Growing Your Own Ink
A Study in ‘Phytochromography’ by Phil Shaw MA(RCA)

4 colour screenprint using vegetable inks

4 colour screenprint using vegetable inks.Click the fruit to see enlargements. Click here to see 58k Jpg of whole image.

Since the introduction of ‘water-based inks’ in screen printing doubts about the true nature of their basis prompted research into the possibility of producing inks from vegetable sources. History suggests that not only is this possible but that it might even be viable as an industrial process. The research reported on here concentrates primarily on the development of a range of ‘process’ or ‘trichromatic’ colours. Complementing this work, the establishment of an ‘Ink Garden’ capable of supplying quantities of plant material for further research, is also described. Initial results show considerable cause for optimism though some problems remain.

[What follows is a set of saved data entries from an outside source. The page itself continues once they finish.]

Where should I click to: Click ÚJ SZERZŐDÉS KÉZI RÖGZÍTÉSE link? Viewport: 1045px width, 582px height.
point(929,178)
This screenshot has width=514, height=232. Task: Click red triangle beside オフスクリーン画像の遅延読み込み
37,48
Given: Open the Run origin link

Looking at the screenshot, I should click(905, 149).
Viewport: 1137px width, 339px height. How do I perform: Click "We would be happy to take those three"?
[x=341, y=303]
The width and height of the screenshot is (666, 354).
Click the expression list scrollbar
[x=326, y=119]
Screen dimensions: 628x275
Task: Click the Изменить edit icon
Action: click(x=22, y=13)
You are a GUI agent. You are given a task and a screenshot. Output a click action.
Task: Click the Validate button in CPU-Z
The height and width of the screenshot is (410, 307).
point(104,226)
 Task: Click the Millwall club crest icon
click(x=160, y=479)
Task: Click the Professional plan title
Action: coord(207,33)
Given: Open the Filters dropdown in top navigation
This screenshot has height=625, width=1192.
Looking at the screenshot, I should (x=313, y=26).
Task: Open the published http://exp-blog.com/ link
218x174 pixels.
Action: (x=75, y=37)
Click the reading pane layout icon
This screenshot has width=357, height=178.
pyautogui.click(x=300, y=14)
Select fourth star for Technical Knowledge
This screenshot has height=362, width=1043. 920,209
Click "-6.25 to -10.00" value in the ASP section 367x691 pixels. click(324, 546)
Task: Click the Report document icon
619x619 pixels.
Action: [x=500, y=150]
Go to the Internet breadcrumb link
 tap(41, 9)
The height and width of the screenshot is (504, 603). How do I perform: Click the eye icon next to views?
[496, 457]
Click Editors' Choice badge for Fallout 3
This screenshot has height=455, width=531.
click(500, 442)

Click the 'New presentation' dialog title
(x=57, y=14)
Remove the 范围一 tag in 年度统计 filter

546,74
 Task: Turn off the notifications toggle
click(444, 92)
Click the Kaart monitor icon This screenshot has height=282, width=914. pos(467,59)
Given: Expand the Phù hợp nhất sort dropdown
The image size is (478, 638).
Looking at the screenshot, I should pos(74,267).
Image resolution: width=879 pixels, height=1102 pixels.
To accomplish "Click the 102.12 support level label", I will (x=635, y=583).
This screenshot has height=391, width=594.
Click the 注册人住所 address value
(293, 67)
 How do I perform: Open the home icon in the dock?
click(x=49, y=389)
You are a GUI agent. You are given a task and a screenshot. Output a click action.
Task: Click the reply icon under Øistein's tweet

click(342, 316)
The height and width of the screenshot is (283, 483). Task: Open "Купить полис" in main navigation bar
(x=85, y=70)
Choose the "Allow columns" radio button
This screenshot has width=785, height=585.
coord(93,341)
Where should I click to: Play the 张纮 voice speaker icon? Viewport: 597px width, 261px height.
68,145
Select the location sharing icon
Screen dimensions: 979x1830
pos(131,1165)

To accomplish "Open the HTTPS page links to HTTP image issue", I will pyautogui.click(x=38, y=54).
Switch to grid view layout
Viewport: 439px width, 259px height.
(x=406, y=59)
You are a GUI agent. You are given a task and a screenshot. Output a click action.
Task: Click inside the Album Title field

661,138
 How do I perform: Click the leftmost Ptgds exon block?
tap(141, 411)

We’re now in our third year of working with and trying out the various commercially available water-based screen printing inks, and we have been very impressed, not only by their subtlety and range, but also, surprisingly, by their oil-like versatility. We’ve printed, using the ‘Lascaux’, ‘Spectrum’ and ‘Rowney’ systems on steel and aluminium sheet, ‘perspex’, acetate and ‘formica’ as well as paper and wood. Yes, yes, yes, everything’s fine in the water-based garden. Now that we’re all getting used to them, it is hard to understand what all the initial resistance was about.

Notwithstanding the undoubted advantages of these new inks, I could not help thinking that there was something not quite right about this so called ‘water-based revolution’. All the above mentioned products, and so far as I can tell, the equivalent industrial inks like Sericols Aquacolor are in essence reliant on acrylic polymer technology for viscosity and curing, and on mined or synthetically produced mineral compounds for pigmentation. Every schoolperson knows that acrylic polymers are produced from fossilised hydrocarbons - oil! The same schoolperson can also tell you that mined minerals are a non-renewable earth resource. So whilst the inks are, in practical terms. water-based, in the sense that you thin and wash up using water, they are still, fundamentally oil-based inks, and as such they continue to present us with an environmental problem.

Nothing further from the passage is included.